物価と人民元
◆インフレは低位に留まる
15年1-7月期の消費者物価は前年同期比1.3%上昇と、14年の前年比2.0%上昇より0.7ポイント低く、抑制目標(3.0%前後)を大きく下回っており、インフレは低位に留まっている。また、生産者価格(工場出荷)は前年同期比4.7%下落と、14年の前年比1.9%下落を2.8ポイント下回っており、原油安を背景に下落の勢いが再び加速してきている(図表-14)。
◆販売持ち直しで住宅価格は底打ち
住宅価格は販売の持ち直しを背景に底打ちした。中国国家統計局の公表データを元に、当研究所で住宅価格(70都市平均)を計算したところ、15年4月をボトムに3ヵ月連続で上昇した模様である。11-12年頃の水準(デッドライン)を下回ると住宅バブルが崩壊する恐れもあったが、その懸念はひとまず遠退いた(図表-15)。
◆人民元の調整
中国人民銀行は8月11日、人民元の対米国ドル為替レートの中間値(基準値)の市場化と基準性を高めるため、中間値の形成メカニズムを改善すると発表した。この措置により、市場実勢と基準値の乖離がほぼ解消、基準値の透明度は飛躍的に改善した。
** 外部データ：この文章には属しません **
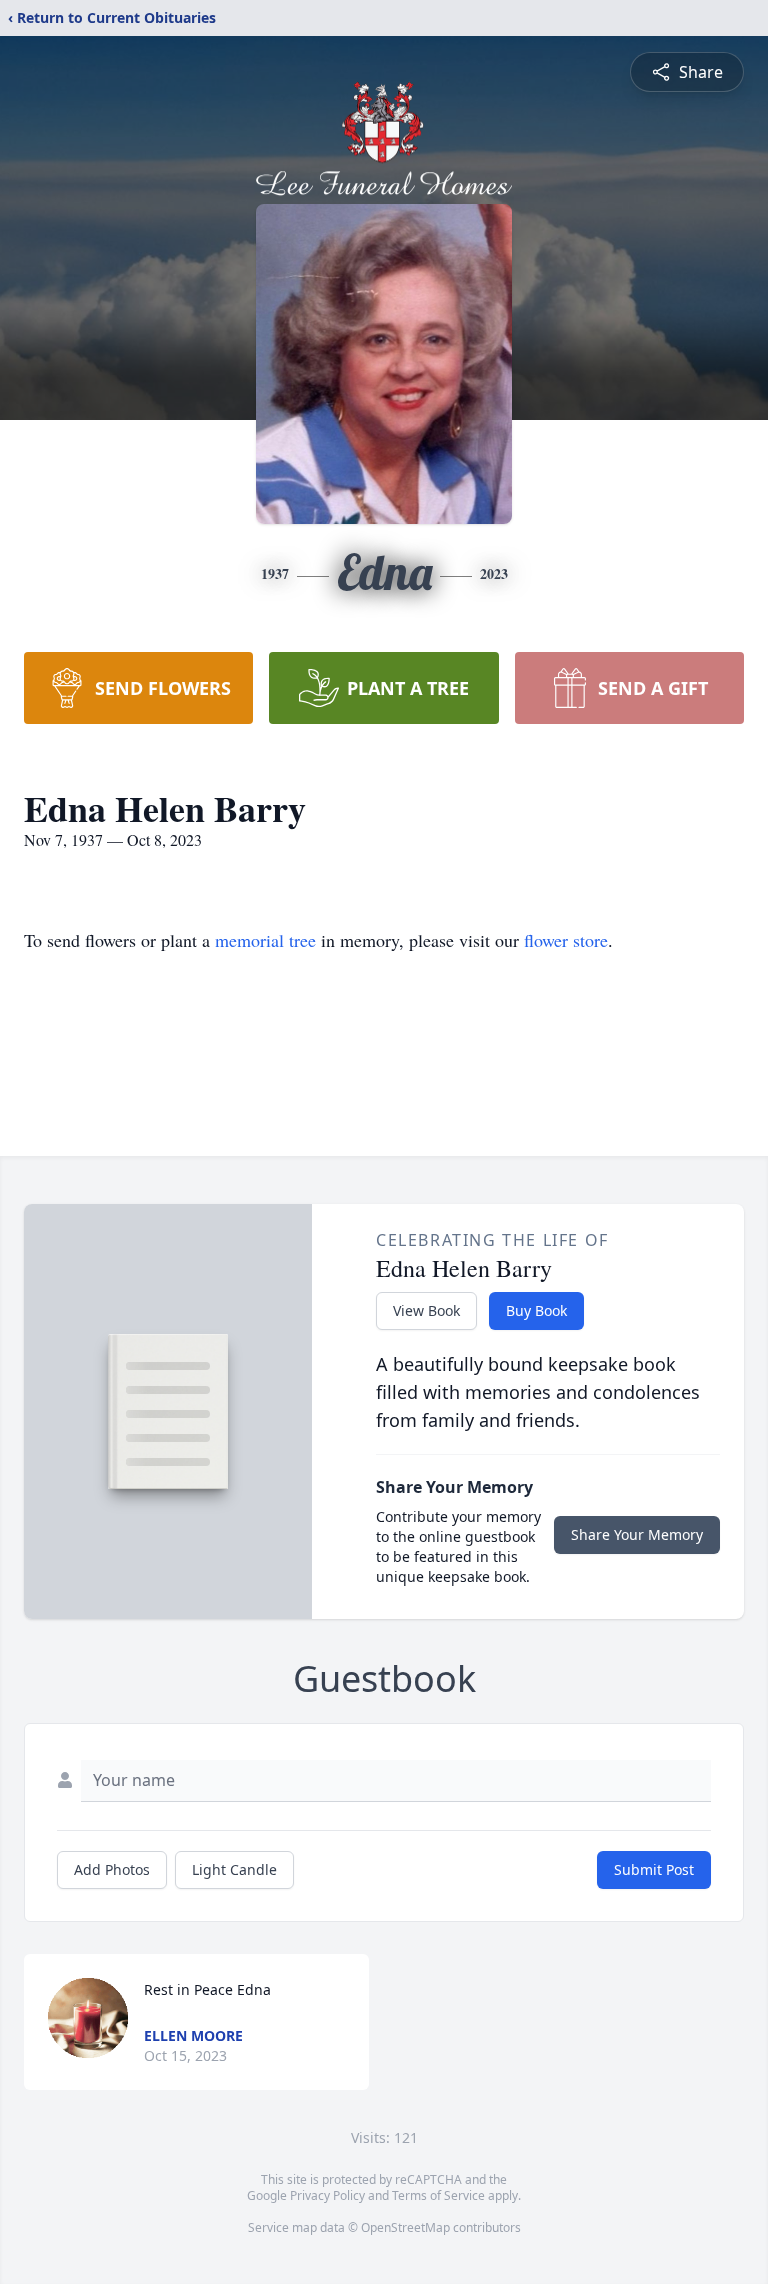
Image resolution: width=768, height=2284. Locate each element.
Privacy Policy (327, 2195)
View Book (426, 1310)
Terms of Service (438, 2195)
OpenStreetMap (405, 2227)
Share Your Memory (637, 1534)
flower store (566, 940)
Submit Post (654, 1869)
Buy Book (536, 1310)
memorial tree (265, 940)
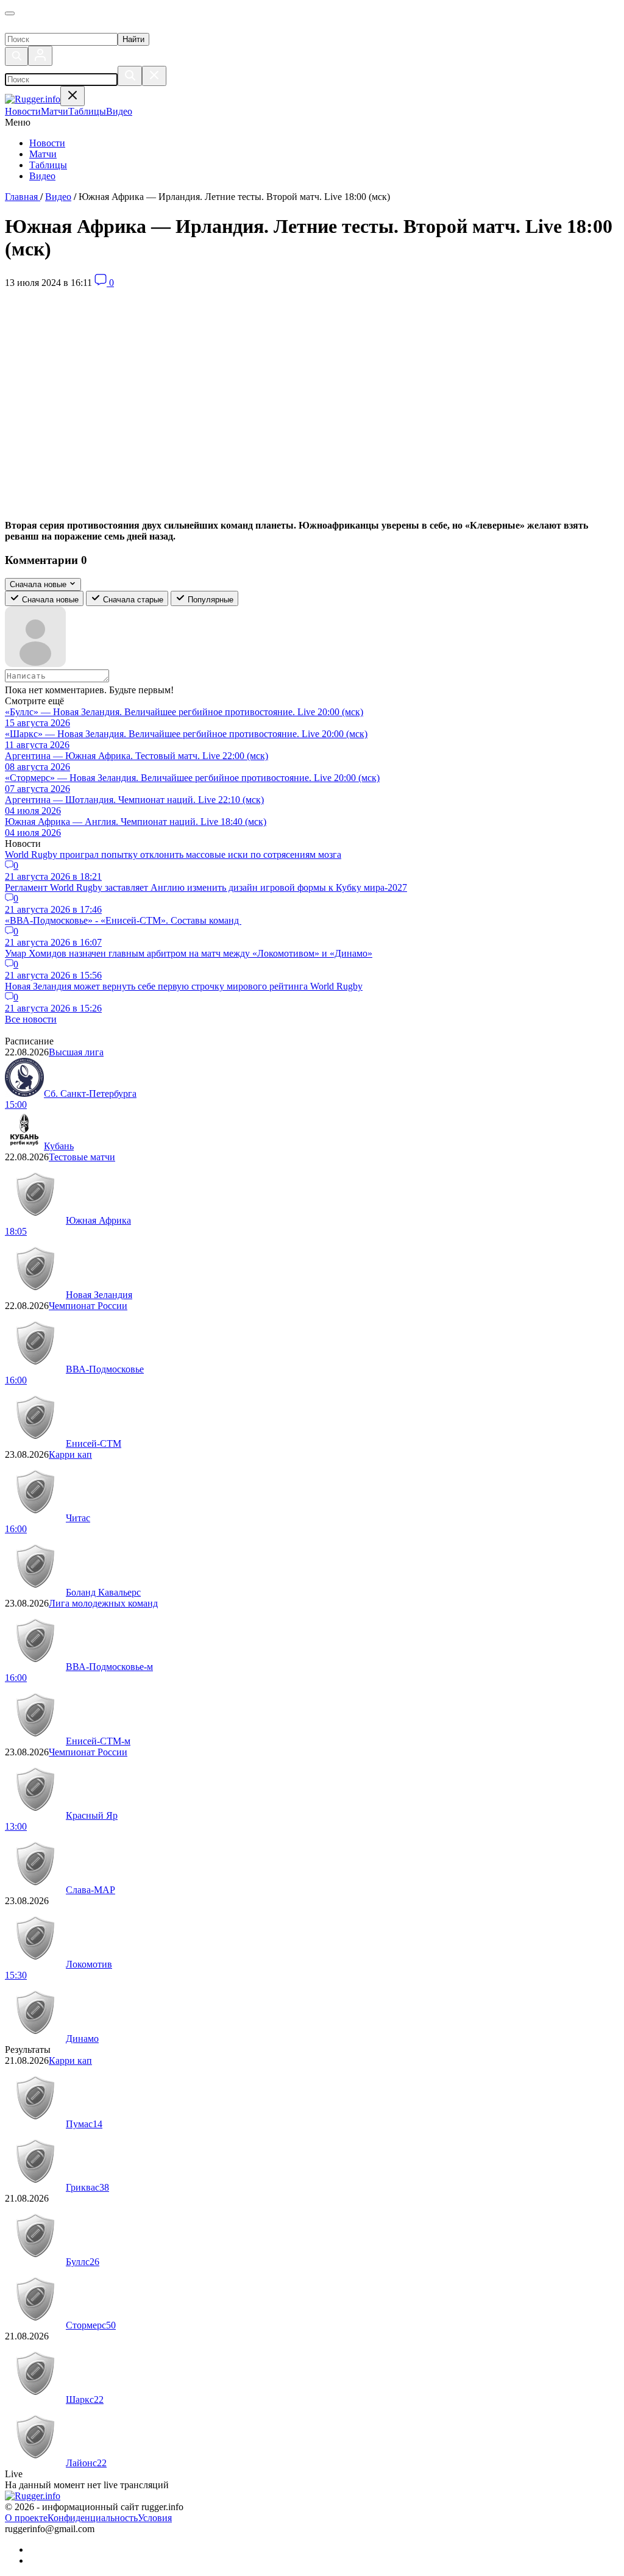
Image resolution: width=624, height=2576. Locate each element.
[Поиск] (16, 56)
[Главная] (65, 27)
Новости (47, 143)
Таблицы (48, 165)
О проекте (26, 2518)
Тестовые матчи (82, 1157)
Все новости (31, 1019)
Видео (42, 176)
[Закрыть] (154, 76)
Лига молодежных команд (103, 1603)
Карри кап (70, 1454)
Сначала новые (49, 599)
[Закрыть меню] (72, 96)
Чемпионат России (88, 1305)
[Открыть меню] (10, 13)
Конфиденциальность (93, 2518)
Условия (155, 2518)
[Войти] (40, 56)
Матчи (43, 154)
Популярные (209, 599)
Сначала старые (132, 599)
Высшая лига (76, 1052)
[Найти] (130, 76)
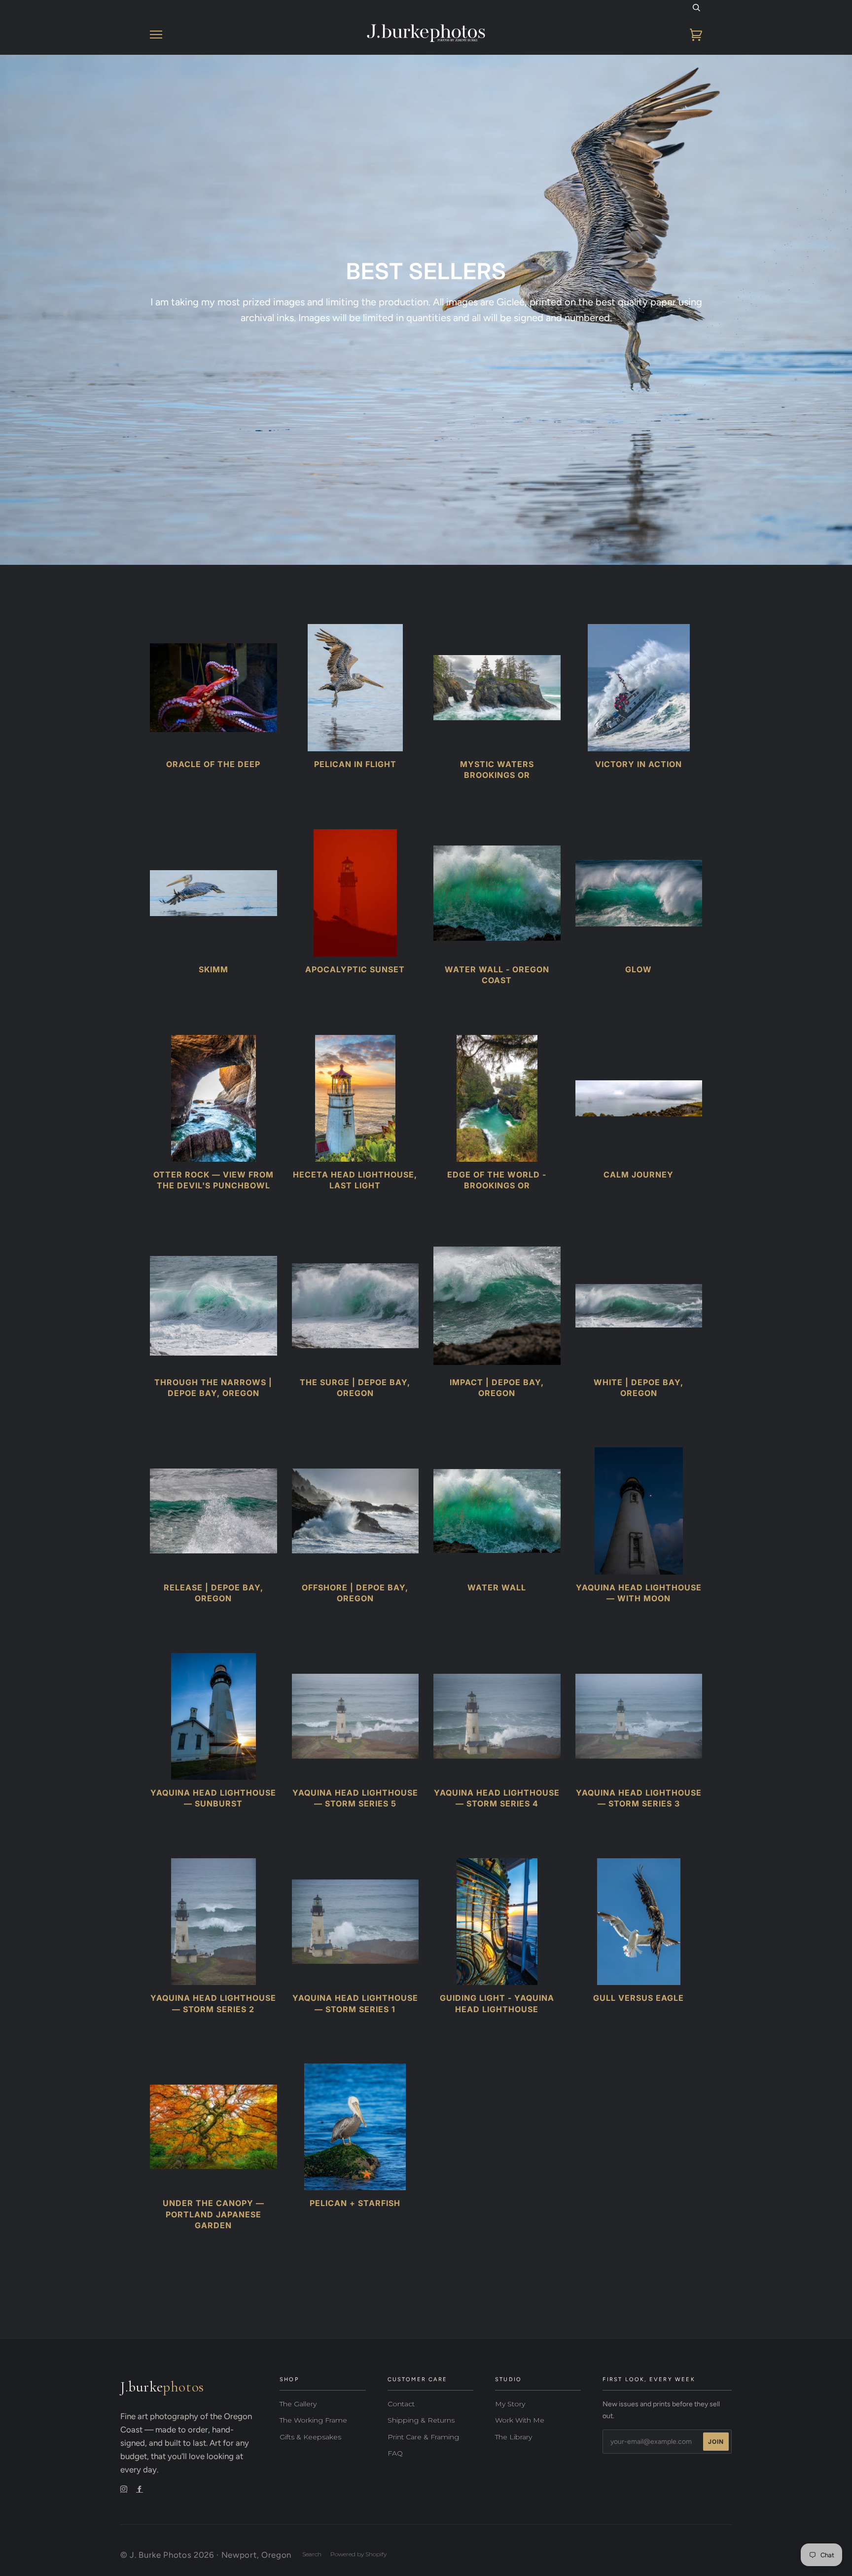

一方、この措置を受けて11~13日に人民元が急落した(基準値で約4.5%、市場実勢で約3%下落)。この措置を実施すれば市場実勢が下落することは明白だったことから、輸出に配慮したという側面もあるだろう。但し、アジア通貨間での人民元の割高感はやや縮まった程度で、輸出への好影響は限定的だろう(図表-16、17)。